Of ~140 PCs, a few PCs (no determined pattern) are consistently unable to resolve the AD DS domain name during boot and intermittently unable to resolve AD DS DNS names post-boot. This can be temporarily resolved by restarting the Windows service DNS Client
/ dnscache
and/or rebooting the PC until it works.
My diagnostic progress:
- Once the resolution is in place, both domain controllers are contactable (verified in multiple ways) and Group Policy does apply but some policies require a reboot, hence this problem.
- The NIC's DNS configuration (servers, etc) are correct.
- Command
nltest /DSQUERYDNS
outputsI_NetLogonControl failed: Status = 50 0x32 ERROR_NOT_SUPPORTED
. - Command
Test-ComputerSecureChannel
outputsTrue
. - Updating the network device
Realtek PCIe GBE Family Controller
's device driver from version 7.86.508.2014 / 2014/05/08 to version 7.107.323.2017 / 2017/03/23 didn't make a difference. \\<%logonServer%>\NETLOGON\
is accessible.- Enabling local policy
Computer Configuration\Policies\Administrative Templates\System\Logon\Always wait for the network at computer startup and logon
didn't make a difference. - No traffic is blocked by the firewall during reboot.

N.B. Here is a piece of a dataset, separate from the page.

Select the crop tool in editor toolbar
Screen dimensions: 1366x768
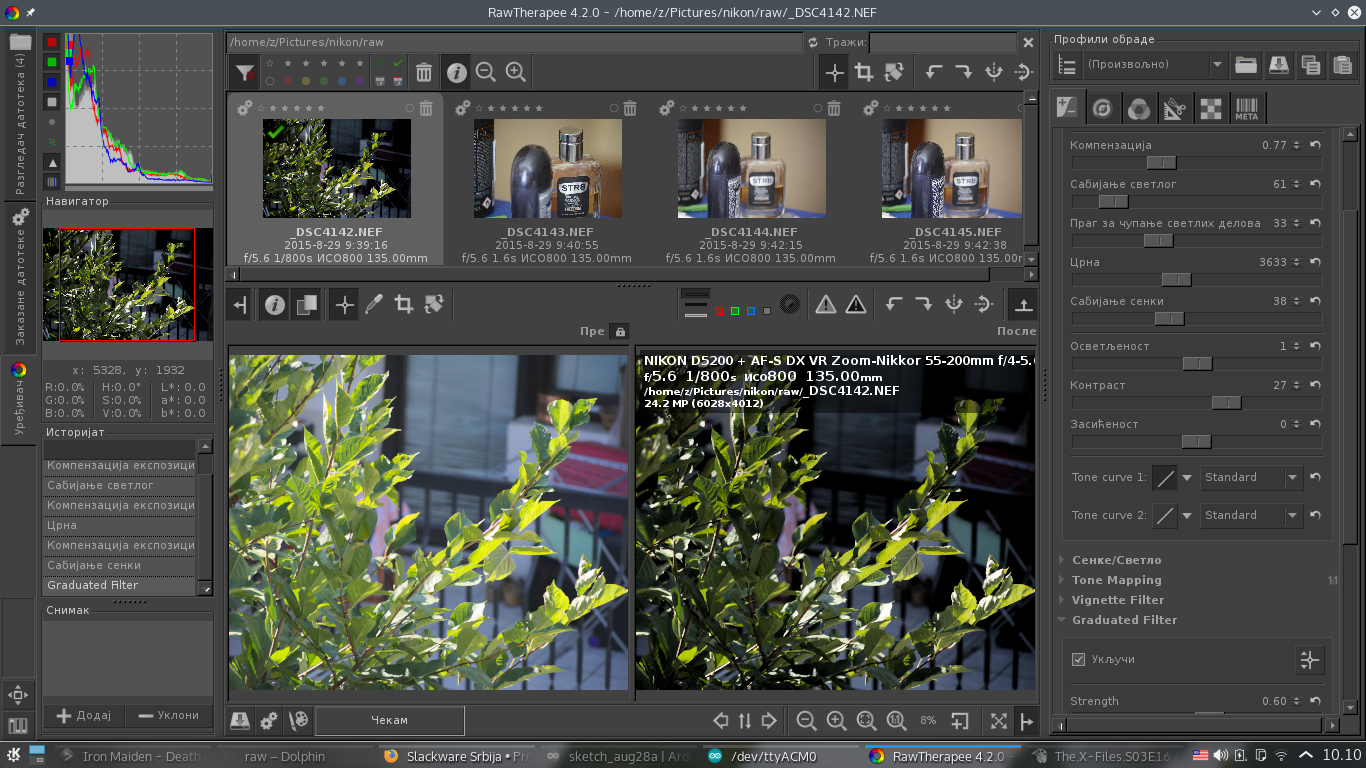pos(404,305)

As far as I'm aware, this only started happening since the site migration onto a new, restricted, VLAN-ed network so I can't help but suspect the Sophos XG 210 UTM but that doesn't make sense because it was firewall- / routing-related then I'd expect the problem to be much more consistent and widespread.
Update 2017/07/07 16:26
My diagnostic progress:
- Updating the Sophos XG firmware from version 16.05.3 MR-3 to version 16.05.5 MR-5 didn't resolve the problem.

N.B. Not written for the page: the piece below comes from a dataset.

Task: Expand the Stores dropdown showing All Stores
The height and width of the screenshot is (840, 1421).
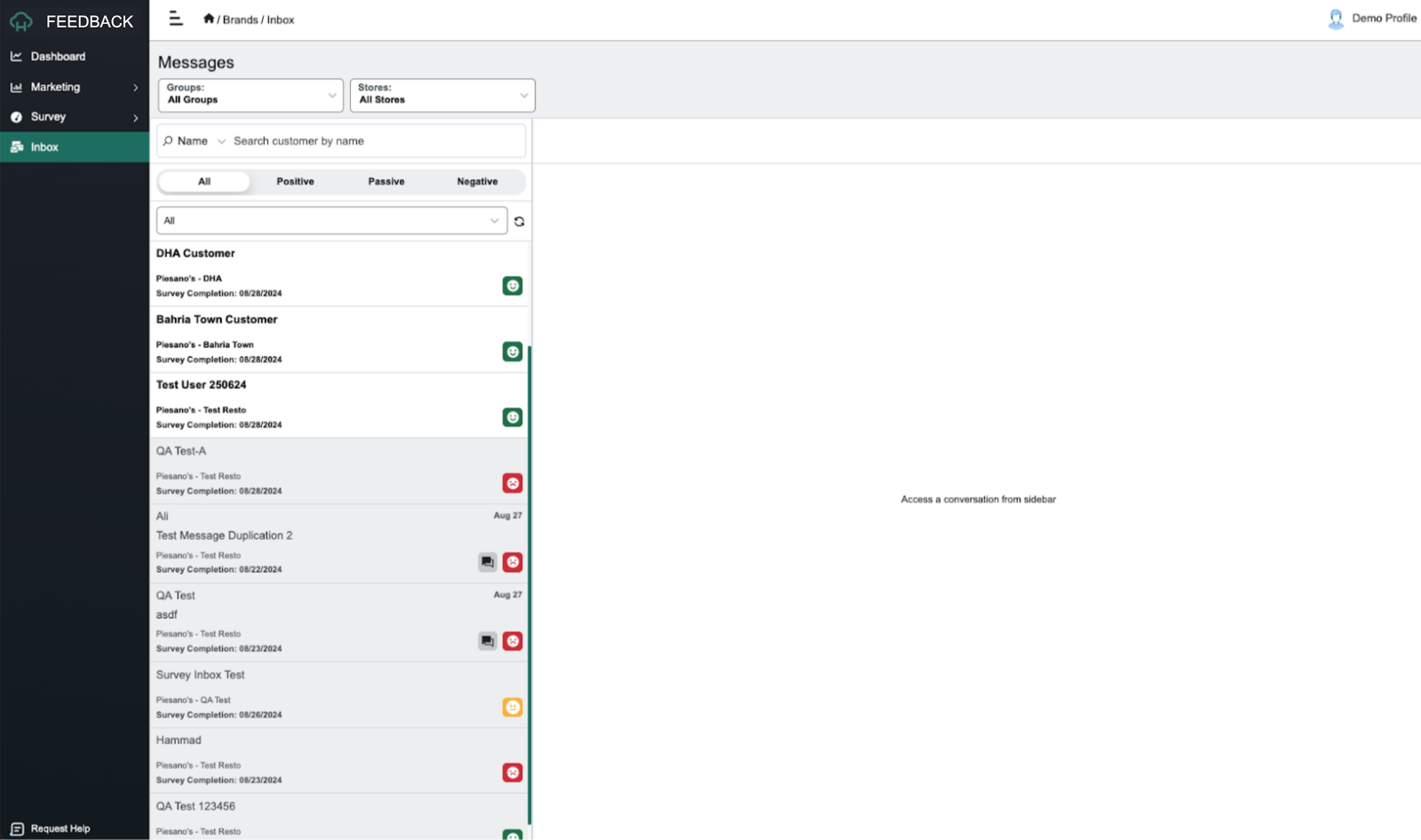Action: [x=441, y=95]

- Created a network firewall rule to allow LAN-to-any, PC's IP address-to-any using any ports / services didn't resolve the problem.
- Disabling IPv6 on the NIC and rebooting didn't resolve the problem.

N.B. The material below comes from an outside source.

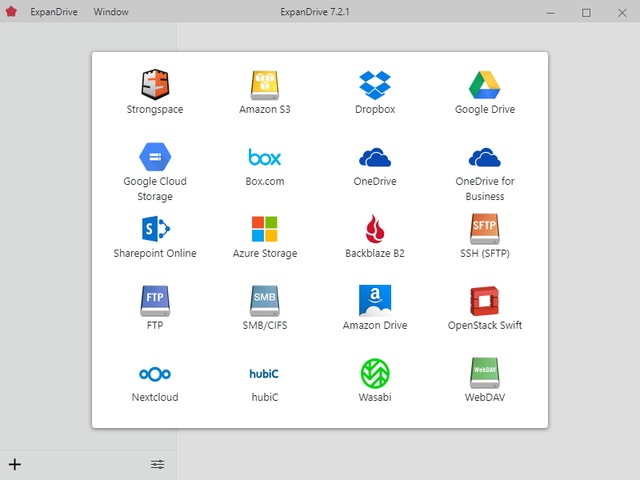The width and height of the screenshot is (640, 480).
Task: Select the Strongspace storage icon
Action: [155, 85]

- Executing elevated command
netsh int ip reset reset.log
and rebooting didn't resolve the problem. - Logging on using a freshly-generated local user profile didn't resolve the problem.
Update 2017/07/12 11:23
The problem has changed on the test PC that I'm using. Post-boot, pinging the AD domain name and any server hostname successfully resolves and transmits but RSoP still reports that computer-side (not user-side) Group Policy Infrastructure failed to apply because The specified domain either does not exist or could not be contacted
.
My diagnostic progress:
- Reconfiguring the NIC setting almost the exact same configuration (IP address, subnet mask, default gateway, and DNS servers) statically, rather than dynamically, consistently resolved the boot, computer-side Group Policy problem on two of the affected PCs. I'm going to leave this static config in place for a few days to see if it resolves the intermittent DNS resolution problem too.
Update 2017/07/13 13:28
The intermittent DNS resolution problem recurred
My diagnostic progress:
- Pinging FQDNs with trailing
.
s didn't make a difference. - Reconfiguring the NIC setting the exact same configuration (IP address, subnet mask, default gateway, DNS servers, and connection-specific DNS suffix) statically resolved the problem, albeit probably temporary.
- I've posted a V7 USB3-to-Ethernet adapter to test whether it's an incompatibility between the onboard NIC and the switches or something. Results tomorrow.
Update 2017/08/03 14:51:
10+ hours of diagnostics later, the root cause seems to be MAX RemoteManagement's / MSP Remote Management's RMM agent (likely sub-component Advanced Monitoring Agent Network Management) as we uninstalled it on a few affected PCs on 2017/07/25 and the problems haven't recurred since.
Best Answer
I'm fairly confident in saying that this was caused by MAX RemoteManagement's / MSP Remote Management's RMM agent as uninstalling it has resolved a wide variety of DNS- / network-related problems on different PCs in different locations.